While there are doubtlessly irresponsible drivers of automobiles on Chicago streets, there is a comparable number of reckless bicyclists. Residents in Lincoln Park who are resolutely opposed to the Greenway describe bikers in the area as irresponsibly navigating through traffic, operating outside lanes, ignoring stop signs, and deliberately pedaling the wrong way on one-way streets. Residents also state bikers violate simple traffic rules by riding down streets three-or-four-abreast. In Illinois, laws have been adopted placing restrictions on cyclists, which been modeled on those covering motorcyclists on the roadway.
Outside of Lincoln Park, aggressive cyclists are also known to be a menace on the Lakefront Trail along Lake Michigan and on the North Branch Trail, a network that connects Chicago to suburban Cook County communities. Although there is a 15-mile speed limit on Forest Preserve District of Cook County trails, hikers and trail walkers report cyclists regularly exceeding the posted limit. Some careless cyclists overstep limits so egregiously, local residents assert they regularly experience near misses with cyclists or bikers plowing into trail walkers enjoying a walk on the Cook County trails.
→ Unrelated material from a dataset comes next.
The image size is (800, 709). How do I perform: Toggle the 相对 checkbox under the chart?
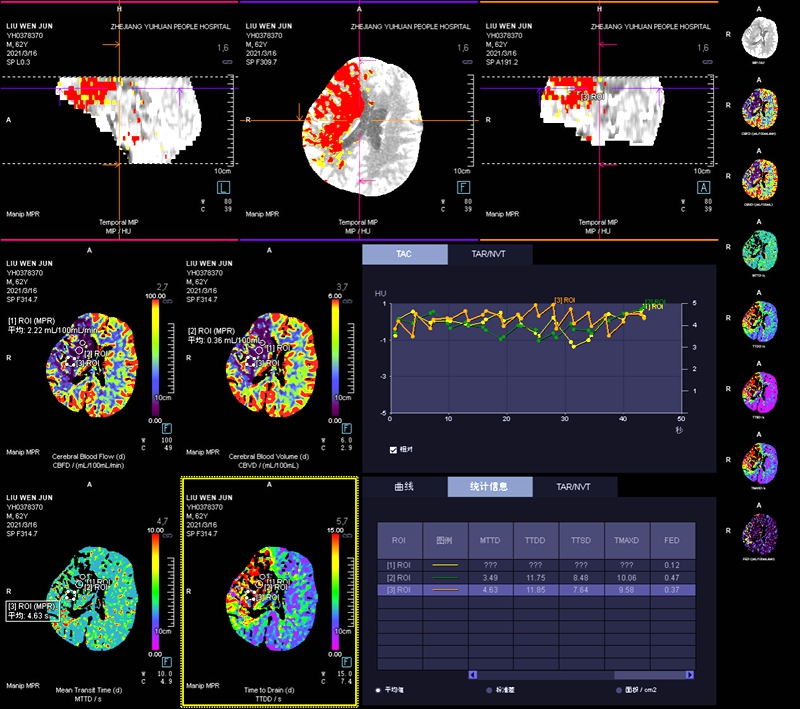395,451
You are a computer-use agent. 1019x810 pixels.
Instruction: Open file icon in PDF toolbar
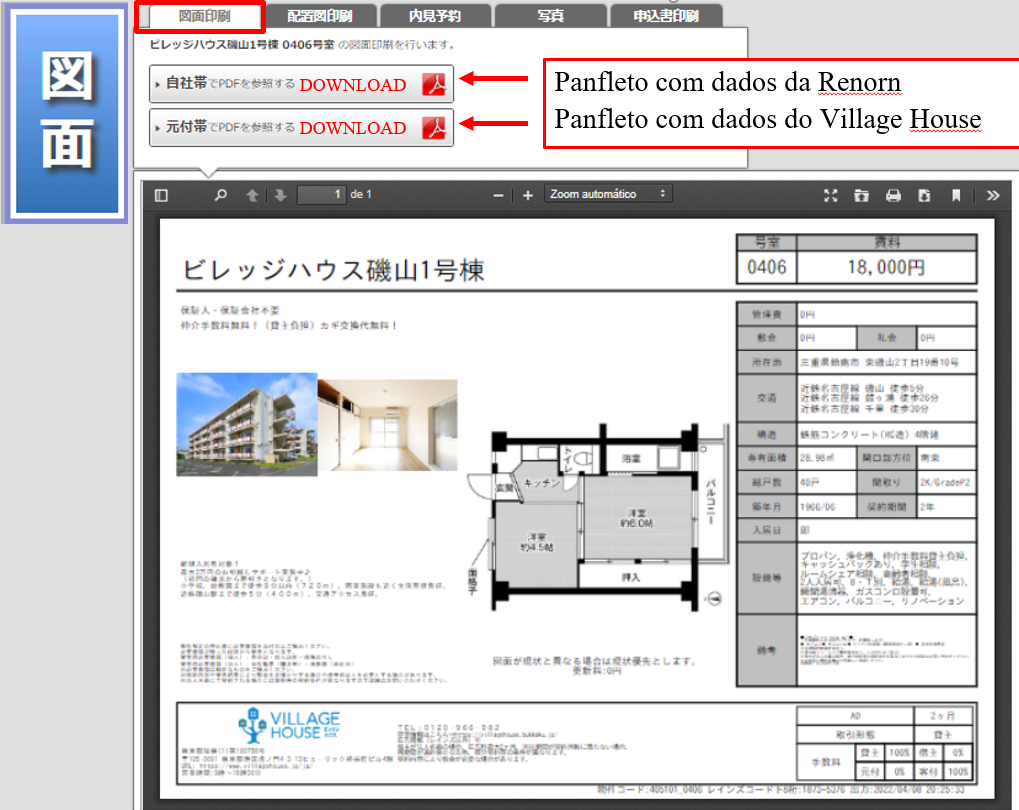tap(861, 195)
Prior to the COVID-19 lockdowns, seniors were known to walk in groups on the North Branch Trails in suburban Skokie. In an ill-advised move to control the pandemic, then-Mayor Lori Lightfoot closed down Chicago’s parks and the Lakefront Trail System. Lightfoot’s punitive anti-COVID measure led many urban bicyclists to seek refuge the suburbs enclaves, where they were able to bike. The addition of Chicago’s population of bike enthusiasts on the North Branch Trail created such congestion it resembled Quicksilver, the 1986 film in which Kevin Bacon portrays a hyped-up bike messenger. As the lockdown wore on, the overcrowded trails the elderly had once maximized on, caused some senior citizens to fear for their safety.
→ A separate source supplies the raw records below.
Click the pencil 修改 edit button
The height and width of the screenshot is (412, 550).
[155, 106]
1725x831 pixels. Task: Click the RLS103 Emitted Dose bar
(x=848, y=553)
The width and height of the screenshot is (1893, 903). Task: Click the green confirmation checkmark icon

Following the end of the COVID confinements, cyclists who had temporarily relocated to the suburbs returned to their routine rides on the Chicago lakefront, but the senior walking group abandon their weekly strolls.
If Chicago-area bikers have developed an image problem, it is well-deserved. With the introduction of protected bike lanes, a sense of entitlement has developed among urban bikers. Bikers regularly smash into cars causing damage to automobiles, travel outside bike lanes, weave in and out of traffic, travel the wrong way on one-way-streets, and ignore traffic signals. Other menacing behavior includes treating speed limits as speed minimums and road-rage incidents. Cyclists are also culpable for accidents involving pedestrians.
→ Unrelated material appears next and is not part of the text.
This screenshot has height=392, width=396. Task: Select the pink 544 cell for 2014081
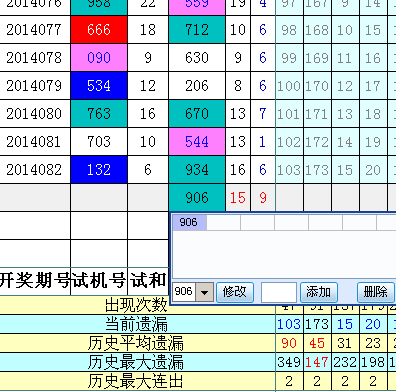coord(197,142)
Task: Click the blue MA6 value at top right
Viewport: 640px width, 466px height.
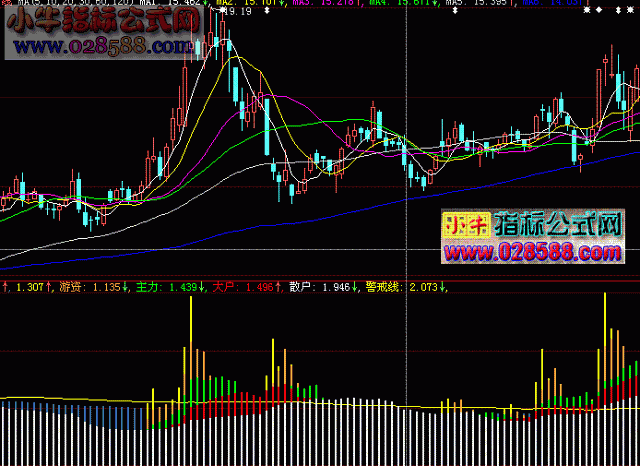Action: (570, 4)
At the Dickens Greenway bike rally, StreetsBlog Chicago recorded a solitary protester holding a sign reading: “Bike lanes are elitist — bikers get a license.” While a discussion over the validity of elitism among cyclists is debatable, the protester’s suggestion for bikers to obtain a license is worth serious discussion. If the goal of the anti-automobile cyclist mob is to transform Chicago into a bicycle wonderland similar to Utrecht, Netherlands — with ubiquitous bike lanes — succeeds, then Chicago issuing licenses to bikers and demanding cyclists carry liability insurance are requirements bikers should fulfill to ride on public roads.
Most cyclists won’t agree with compulsory licensing and insurance. Many bikers demand their perceived right to ride aggressively and recklessly wherever they want. Bikers want freedom without responsibility. Children think that way.
The City of Chicago has gone to great trouble to make their roads safe and straightforward for drivers to use. Chicago has also exerted itself to accommodate bikers. Perhaps it is time for the City Council to take up discussions over requirements for authorization to cycle on public roads.
The streets of the Chicago area belong to everyone, not just cyclists.